Fifteenth Sunday in Ordinary Time
July 13, 2025
Readings: Deuteronomy 30.10-14; Colossians 1.15-20; Luke 10.25-37
Prayer of the heart has traditionally been used to name contemplative prayer practice that consists in the simple act of intentional love. It is consenting to our being in the Triune God through Christ Jesus, our Savior, in the context of holding one’s consciousness in an attitude of silence, trusting in the embrace of saving faith.
The word, “heart” has come to stand for so many different meanings of love. It is the case in today’s readings from Sacred Scripture. The word “love” is used. What is the basic, fundamental, radical, “sine qua non” relationship with God and in God? It is a love relationship. But again, the word “love” is used in so many different ways in our culture.
The very words of Sacred Scripture rise up before us to draw us into them so that we can be transformed into their living meaning. Let the Word explain the word “love” in the context of the living Tradition of the Church.
The First Reading states the basic commandment:
Love God absolutely.
When you return to the Lord, your God, with all your heart and all your soul….
This is not an abstract love. It is not a sentimental love. It is not a love that has to do solely with sex or with emotions. It is love centered in God because it is centered into the very meaning of our being, in our very essence. This love is co-extensive with our being and person in the fullness of our center, filling all our capacities for God above all.
For this command which I enjoin on you today is not too mysterious and remote for you. It is not up in the sky…. Nor is it across the sea…. No it is something very near to you, already in your mouths and in your hearts; you have only to carry it out.
You have only to carry it out, that is, we have to consent to the love of God for us present in the very moment of our awareness. In the moment we have to remember that the love of God consists in that God first loved us. It is infinitely close to us because it is the very meaning of all our being. Divine love is God’s will for us in every moment and circumstance and relationship of our day-to-day existence.
The Second Reading describes the source of this divine love. It is found in the fullness of the Lord Jesus Christ. Being in Jesus we are in God and we therefore are in that love.
It pleased God to make absolute fullness reside in him and by means of him to reconcile everything in his person, everything, I say, both on earth and in the heavens, making peace through the blood of his cross.
The power of the name of Jesus, uttered in the very depths of our souls in love, is the gift from the Father and of the Holy Spirit within us. Jesus in his holy name is the way to the Trinity: God within us and we in God. God in all things as creator and redeemer is realized when Christ finally delivers up all creation to the Father.
The Third Reading shows divine love as Incarnate. The Divine Love of God is incarnate in the Man, Jesus.

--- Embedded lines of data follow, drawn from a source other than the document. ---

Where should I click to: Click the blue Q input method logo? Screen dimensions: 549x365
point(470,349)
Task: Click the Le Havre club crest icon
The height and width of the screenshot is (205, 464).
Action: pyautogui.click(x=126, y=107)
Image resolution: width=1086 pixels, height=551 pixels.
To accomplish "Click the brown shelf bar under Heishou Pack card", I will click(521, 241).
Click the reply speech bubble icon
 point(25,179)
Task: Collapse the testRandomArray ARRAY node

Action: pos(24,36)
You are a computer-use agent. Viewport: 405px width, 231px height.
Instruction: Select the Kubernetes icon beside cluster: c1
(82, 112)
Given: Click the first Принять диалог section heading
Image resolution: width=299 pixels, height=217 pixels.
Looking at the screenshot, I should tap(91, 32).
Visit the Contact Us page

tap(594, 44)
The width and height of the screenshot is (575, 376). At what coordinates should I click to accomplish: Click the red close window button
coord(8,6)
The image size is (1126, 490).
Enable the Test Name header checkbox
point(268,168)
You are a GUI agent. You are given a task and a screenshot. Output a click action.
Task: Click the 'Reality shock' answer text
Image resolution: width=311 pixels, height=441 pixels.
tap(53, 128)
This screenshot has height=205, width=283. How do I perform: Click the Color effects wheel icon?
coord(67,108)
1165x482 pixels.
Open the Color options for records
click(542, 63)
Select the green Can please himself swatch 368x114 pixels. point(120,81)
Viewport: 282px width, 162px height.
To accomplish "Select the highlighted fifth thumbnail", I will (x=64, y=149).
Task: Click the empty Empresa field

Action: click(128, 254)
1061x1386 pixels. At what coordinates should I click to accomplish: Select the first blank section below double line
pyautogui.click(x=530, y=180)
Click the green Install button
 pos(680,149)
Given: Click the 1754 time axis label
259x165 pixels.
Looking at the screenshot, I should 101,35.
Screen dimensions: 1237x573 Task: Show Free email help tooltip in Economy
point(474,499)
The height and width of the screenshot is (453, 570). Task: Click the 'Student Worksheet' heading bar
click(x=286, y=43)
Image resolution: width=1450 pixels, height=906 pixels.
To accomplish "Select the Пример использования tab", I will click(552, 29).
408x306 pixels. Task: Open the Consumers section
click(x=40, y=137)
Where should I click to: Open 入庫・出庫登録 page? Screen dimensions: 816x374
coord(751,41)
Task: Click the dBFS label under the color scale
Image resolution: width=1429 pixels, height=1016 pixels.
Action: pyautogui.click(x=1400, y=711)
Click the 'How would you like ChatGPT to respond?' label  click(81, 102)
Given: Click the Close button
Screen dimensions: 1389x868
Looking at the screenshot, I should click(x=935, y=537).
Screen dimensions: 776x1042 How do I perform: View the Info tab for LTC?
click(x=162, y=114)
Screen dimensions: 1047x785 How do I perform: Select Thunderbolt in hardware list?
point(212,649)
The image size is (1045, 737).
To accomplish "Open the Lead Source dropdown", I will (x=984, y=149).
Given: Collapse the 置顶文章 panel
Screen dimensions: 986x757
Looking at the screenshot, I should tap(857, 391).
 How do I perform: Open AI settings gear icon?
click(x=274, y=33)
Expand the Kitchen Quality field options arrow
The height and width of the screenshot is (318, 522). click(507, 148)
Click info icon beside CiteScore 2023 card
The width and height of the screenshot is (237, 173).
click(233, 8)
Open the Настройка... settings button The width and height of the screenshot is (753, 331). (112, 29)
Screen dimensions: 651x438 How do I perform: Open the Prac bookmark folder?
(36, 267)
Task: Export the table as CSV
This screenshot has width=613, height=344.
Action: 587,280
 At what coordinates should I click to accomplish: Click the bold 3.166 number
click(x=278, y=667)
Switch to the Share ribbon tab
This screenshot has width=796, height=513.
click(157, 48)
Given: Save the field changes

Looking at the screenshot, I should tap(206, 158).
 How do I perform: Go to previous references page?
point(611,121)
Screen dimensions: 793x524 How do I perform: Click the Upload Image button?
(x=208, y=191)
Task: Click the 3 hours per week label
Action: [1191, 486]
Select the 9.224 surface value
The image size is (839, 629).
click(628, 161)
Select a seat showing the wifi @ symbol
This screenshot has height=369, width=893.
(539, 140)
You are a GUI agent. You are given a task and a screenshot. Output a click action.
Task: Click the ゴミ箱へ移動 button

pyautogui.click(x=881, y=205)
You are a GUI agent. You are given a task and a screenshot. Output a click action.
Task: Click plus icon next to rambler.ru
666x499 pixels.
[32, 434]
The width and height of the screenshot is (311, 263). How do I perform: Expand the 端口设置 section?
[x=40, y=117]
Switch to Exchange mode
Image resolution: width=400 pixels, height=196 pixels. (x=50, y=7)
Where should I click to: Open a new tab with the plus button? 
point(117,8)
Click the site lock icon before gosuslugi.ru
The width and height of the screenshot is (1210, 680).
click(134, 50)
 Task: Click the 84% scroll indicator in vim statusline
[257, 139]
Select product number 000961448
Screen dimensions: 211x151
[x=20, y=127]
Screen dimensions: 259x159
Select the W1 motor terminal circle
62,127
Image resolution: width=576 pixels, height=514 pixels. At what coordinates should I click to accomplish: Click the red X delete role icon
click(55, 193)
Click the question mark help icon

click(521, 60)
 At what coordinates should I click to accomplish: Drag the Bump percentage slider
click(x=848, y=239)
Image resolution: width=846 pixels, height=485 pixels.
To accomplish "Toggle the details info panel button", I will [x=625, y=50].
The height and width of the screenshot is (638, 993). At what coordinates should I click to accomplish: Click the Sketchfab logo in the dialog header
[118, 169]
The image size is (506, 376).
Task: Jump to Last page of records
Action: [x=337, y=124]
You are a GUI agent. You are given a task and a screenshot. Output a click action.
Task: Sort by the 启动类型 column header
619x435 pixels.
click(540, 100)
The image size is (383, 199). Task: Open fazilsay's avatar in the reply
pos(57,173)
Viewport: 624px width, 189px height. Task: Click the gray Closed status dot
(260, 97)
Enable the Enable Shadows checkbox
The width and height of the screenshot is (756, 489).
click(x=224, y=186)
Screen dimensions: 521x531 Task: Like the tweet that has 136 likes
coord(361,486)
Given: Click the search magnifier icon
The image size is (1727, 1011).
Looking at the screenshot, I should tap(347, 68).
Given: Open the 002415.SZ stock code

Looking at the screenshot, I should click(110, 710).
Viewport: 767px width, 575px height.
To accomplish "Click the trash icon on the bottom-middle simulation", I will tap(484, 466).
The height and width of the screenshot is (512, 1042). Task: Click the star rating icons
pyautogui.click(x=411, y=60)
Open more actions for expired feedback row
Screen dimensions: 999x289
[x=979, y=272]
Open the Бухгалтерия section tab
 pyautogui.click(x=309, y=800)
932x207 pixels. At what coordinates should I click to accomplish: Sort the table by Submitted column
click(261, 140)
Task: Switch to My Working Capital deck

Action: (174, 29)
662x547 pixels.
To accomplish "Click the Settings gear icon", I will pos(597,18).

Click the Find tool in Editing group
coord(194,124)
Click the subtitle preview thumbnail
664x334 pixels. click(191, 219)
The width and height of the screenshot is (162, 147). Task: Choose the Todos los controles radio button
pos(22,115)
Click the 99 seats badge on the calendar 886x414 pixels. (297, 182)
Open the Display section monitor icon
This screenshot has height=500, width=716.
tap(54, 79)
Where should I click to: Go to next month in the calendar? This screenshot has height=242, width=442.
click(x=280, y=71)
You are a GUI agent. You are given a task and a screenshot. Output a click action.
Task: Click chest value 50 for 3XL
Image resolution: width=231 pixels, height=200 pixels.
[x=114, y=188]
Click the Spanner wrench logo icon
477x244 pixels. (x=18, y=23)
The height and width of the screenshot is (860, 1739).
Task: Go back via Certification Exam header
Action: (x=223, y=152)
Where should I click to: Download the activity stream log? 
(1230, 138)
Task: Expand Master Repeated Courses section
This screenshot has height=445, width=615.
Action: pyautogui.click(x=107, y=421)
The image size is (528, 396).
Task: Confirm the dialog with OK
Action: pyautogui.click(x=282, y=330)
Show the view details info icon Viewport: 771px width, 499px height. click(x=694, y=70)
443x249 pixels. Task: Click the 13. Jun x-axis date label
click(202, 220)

The Savior and Wisdom-Teacher reiterates the commandment of God his Father from Deuteronomy, the first Reading of the Liturgy:
You shall love the Lord your God with all your heart, with all your soul, with all your strength and with all your mind (The Gospel Reading).
Then the parable makes incarnate the second part of the commandment of love: and [love] your neighbor as yourself.
Anyone who comes into your life’s path must be the object of your loving compassion. This the love that breathes between spouses united “for better or for worse,” in the indissoluble bond of sacramental marriage, the members of the family, of the community, of all who lie before us in their needs. This “anyone” we come upon, shares in the divine image. Jesus is the good Samaritan himself in his compassion for the suffering of the world.
Jesus is also the victim described in the parable. He identifies with each individual who suffers. “I was hungry and you fed me….” The ultimate of God’s compassion is that Jesus becomes himself the victim lying on the side of the road, wounded and left for dead. It is in his cross and his blood that we find our reconciliation with God and with one another (Second Reading),
Washed and bathed in these Readings from Sacred Scripture we enter into the Mystery of the Eucharist; we enter into the daily practice of our contemplative prayer; and we embrace the daily opportunities to be compassionate in a world filled with so much suffering.